On m'avait promis La Cité De Dieu comme un film à la violence insoutenable, un choc cinématographique.
On me l'a aussi promis comme digne héritier d'un Scorsese ou d'un Tarantino.
Le problème est donc peut être qu'il est plus cette seconde option que la première.
Car en effet Fernando Meirelles privilégie pour traiter ce sujet, un sens réel de la narration, très scorsesien dans l'idée (comparaison juste) à l'humour féroce. En cela il est très réussi car conduit son récit sur deux heures sans jamais baisser le rythme, en accumulant les personnages tous très crédibles et en s'appuyant de plus sur la réalité. La Cité de Dieu réserve donc son lot de scènes cultes, de séquences cyniques ou l'on rit fort mais jaune.
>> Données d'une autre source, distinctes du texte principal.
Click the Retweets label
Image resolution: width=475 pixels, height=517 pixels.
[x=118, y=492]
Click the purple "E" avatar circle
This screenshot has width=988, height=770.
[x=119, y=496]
Mais le film n'est donc pas frontal ; sa violence est très, au final, légère (lorsqu'on l'on voit le sigle - 16 apparaître sur son écran on s'attend à s'en prendre une en pleine poire), à l'exception d'une scène, marquante, où la violence faite par ces gangsters adolescents sur d'autres gangsters enfants est dure à s'avouer.
Mais par son rythme et sa mise en scène barrée, frénétique, dynamique, qui accumule effets visuels et de style géniaux et pirouettes scénaristiques, La Cité de Dieu est un bon film dans lequel on rentre vite et qui vient en cela titiller quelques grands films de mafia.